Use of promises with dist_object rpc
Following chapter 10 in the programmer’s guide, I’m trying to use upcxx::dist_object
with upcxx::promise
. The goal is to have something like dist_object::fetch
, but with promises. Sample code:
upcxx::dist_object<double> psum_d(0);
upcxx::barrier();
// compute values for psum_d
// ...
upcxx::promise<> prom;
std::vector<double> result_v(upcxx::rank_n());
for (int k = 0; k < upcxx::rank_n(); ++k) {
result_v[k] = upcxx::rpc(k, upcxx::operation_cx::as_promise(prom),
[](upcxx::dist_object<double> &dobj) {
return *dobj;
},
psum_d);
}
upcxx::future<> fut = prom.finalize();
fut.wait();
This results in the following error messages:
[build] [1/2 50% :: 3.088] Building CXX object reduction/CMakeFiles/reduction-upcxx.dir/upcxx.cpp.o
[build] FAILED: reduction/CMakeFiles/reduction-upcxx.dir/upcxx.cpp.o
[build] /bin/g++-10 -DGASNET_SEQ -DUPCXX_ASSERT_ENABLED=1 -DUPCXX_BACKEND=1 -DUPCXX_BACKEND_GASNET_SEQ=1 -DUPCXX_MPSC_QUEUE_ATOMIC=1 -D_GNU_SOURCE=1 -isystem /usr/local/upcxx/upcxx.debug.gasnet_seq.smp/include -isystem /usr/local/upcxx/gasnet.debug/include -isystem /usr/local/upcxx/gasnet.debug/include/smp-conduit -g -Wall -Wextra -Wpedantic -g3 -Wno-unused -Wunused-result -Wno-unused-parameter -Wno-address -std=gnu++17 -MD -MT reduction/CMakeFiles/reduction-upcxx.dir/upcxx.cpp.o -MF reduction/CMakeFiles/reduction-upcxx.dir/upcxx.cpp.o.d -o reduction/CMakeFiles/reduction-upcxx.dir/upcxx.cpp.o -c /mnt/c/Users/Ferdinand/source/repos/pad-project/reduction/upcxx.cpp
[build] In file included from /usr/local/upcxx/upcxx.debug.gasnet_seq.smp/include/upcxx/atomic.hpp:5,
[build] from /usr/local/upcxx/upcxx.debug.gasnet_seq.smp/include/upcxx/upcxx.hpp:6,
[build] from /mnt/c/Users/Ferdinand/source/repos/pad-project/reduction/upcxx.cpp:12:
[build] /usr/local/upcxx/upcxx.debug.gasnet_seq.smp/include/upcxx/completion.hpp: In instantiation of ‘struct upcxx::detail::completions_state_head<true, upcxx::detail::rpc_event_values<main(int, char**)::<lambda(upcxx::dist_object<double>&)>&&(upcxx::dist_object<double>&)>, upcxx::promise_cx<upcxx::operation_cx_event>, 0>’:
[build] /usr/local/upcxx/upcxx.debug.gasnet_seq.smp/include/upcxx/completion.hpp:854:12: required from ‘struct upcxx::detail::completions_state<upcxx::detail::event_is_here, upcxx::detail::rpc_event_values<main(int, char**)::<lambda(upcxx::dist_object<double>&)>&&(upcxx::dist_object<double>&)>, upcxx::completions<upcxx::promise_cx<upcxx::operation_cx_event> >, 0>’

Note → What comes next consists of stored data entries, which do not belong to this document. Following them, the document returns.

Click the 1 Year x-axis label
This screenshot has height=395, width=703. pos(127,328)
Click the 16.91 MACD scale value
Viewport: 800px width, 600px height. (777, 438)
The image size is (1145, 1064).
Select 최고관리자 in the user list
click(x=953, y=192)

[build] /usr/local/upcxx/upcxx.debug.gasnet_seq.smp/include/upcxx/rpc.hpp:376:19: required from ‘typename upcxx::detail::rpc_return<Fn(Arg ...), typename std::decay<_Tp>::type>::type upcxx::detail::rpc(const upcxx::team&, upcxx::intrank_t, Fn&&, Arg&& ..., Cxs&&, int) [with Cxs = upcxx::completions<upcxx::promise_cx<upcxx::operation_cx_event> >; Fn = main(int, char**)::<lambda(upcxx::dist_object<double>&)>&&; Arg = {upcxx::dist_object<double>&}; typename upcxx::detail::rpc_return<Fn(Arg ...), typename std::decay<_Tp>::type>::type = void; upcxx::intrank_t = int]’

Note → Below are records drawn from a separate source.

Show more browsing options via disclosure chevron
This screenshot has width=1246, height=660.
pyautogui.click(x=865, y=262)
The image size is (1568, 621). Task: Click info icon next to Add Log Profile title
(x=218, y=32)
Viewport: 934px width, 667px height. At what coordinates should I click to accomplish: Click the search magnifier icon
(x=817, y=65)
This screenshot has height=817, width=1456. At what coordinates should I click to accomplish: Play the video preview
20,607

[build] /usr/local/upcxx/upcxx.debug.gasnet_seq.smp/include/upcxx/rpc.hpp:471:53: required from ‘typename std::enable_if<upcxx::detail::is_completions<typename std::decay<_Tp>::type>::value, typename upcxx::detail::rpc_return_no_sfinae<Fn(Arg ...), typename std::decay<_Tp>::type>::type>::type upcxx::rpc(upcxx::intrank_t, Cxs&&, Fn&&, Arg&& ...) [with Cxs = upcxx::completions<upcxx::promise_cx<upcxx::operation_cx_event> >; Fn = main(int, char**)::<lambda(upcxx::dist_object<double>&)>; Arg = {upcxx::dist_object<double>&}; typename std::enable_if<upcxx::detail::is_completions<typename std::decay<_Tp>::type>::value, typename upcxx::detail::rpc_return_no_sfinae<Fn(Arg ...), typename std::decay<_Tp>::type>::type>::type = void; upcxx::intrank_t = int]’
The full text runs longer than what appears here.